The six other satellites in Friday’s launch were for:

  1. ALE 1, a 65-kg satellite and the first satellite for Japan-based artificial meteor company ALE, which aims to use microsatellites to create meteor showers
  2. AOBE-VELOX-4, a 2U cubesat designed by Japan’s Kyutech and Singapore’s Nanyang Technological University (NTU) to observe and image the Lunar Horizon Glow
  3. MicroDragon, a 50-kg Earth Observation satellite built by Vietnam’s spage agency the Vietnam National Satellite Center (VNSC)
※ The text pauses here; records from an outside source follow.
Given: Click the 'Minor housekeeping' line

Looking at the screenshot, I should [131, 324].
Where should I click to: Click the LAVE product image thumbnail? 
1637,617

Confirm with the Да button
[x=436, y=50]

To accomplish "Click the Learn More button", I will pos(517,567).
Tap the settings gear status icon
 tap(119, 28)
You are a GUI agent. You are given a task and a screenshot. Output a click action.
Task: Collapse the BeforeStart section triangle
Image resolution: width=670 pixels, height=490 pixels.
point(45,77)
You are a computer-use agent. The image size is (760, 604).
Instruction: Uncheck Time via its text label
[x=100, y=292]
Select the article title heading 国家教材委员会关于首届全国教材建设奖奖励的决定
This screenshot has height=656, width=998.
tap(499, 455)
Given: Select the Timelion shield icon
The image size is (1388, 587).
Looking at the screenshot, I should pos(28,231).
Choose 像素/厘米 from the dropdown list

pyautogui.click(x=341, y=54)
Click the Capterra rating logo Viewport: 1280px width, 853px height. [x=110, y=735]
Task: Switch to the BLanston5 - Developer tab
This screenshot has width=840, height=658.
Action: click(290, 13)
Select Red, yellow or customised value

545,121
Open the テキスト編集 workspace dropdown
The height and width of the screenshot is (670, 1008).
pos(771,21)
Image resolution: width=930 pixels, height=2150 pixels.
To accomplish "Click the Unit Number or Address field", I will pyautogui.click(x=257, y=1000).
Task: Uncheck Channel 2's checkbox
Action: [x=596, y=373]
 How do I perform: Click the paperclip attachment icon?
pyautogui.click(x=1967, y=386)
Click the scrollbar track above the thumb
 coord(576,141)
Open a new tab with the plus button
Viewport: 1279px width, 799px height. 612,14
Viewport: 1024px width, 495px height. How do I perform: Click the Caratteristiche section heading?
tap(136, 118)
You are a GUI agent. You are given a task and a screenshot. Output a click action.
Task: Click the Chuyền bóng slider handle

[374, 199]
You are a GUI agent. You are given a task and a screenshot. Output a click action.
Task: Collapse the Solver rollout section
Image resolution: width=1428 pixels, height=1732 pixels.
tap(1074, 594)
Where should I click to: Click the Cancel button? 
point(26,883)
  4. Hodoyoshi 2 or RISESat (Rapid International Scientific Experiment Satellite), a 50-kg satellite developed  by the University of Tokyo, and carrying 8 international scientific payloads
  5. OrigamiSat 1, a 3U Cubesat with a membrane deployment system, by Tokyo Institute of Technology (TITech), and
  6. NEXUS, a 1U cubesat for amateur radio, designed at Nihon University in collaboration with Japan AMSAT Association (JAMSAT).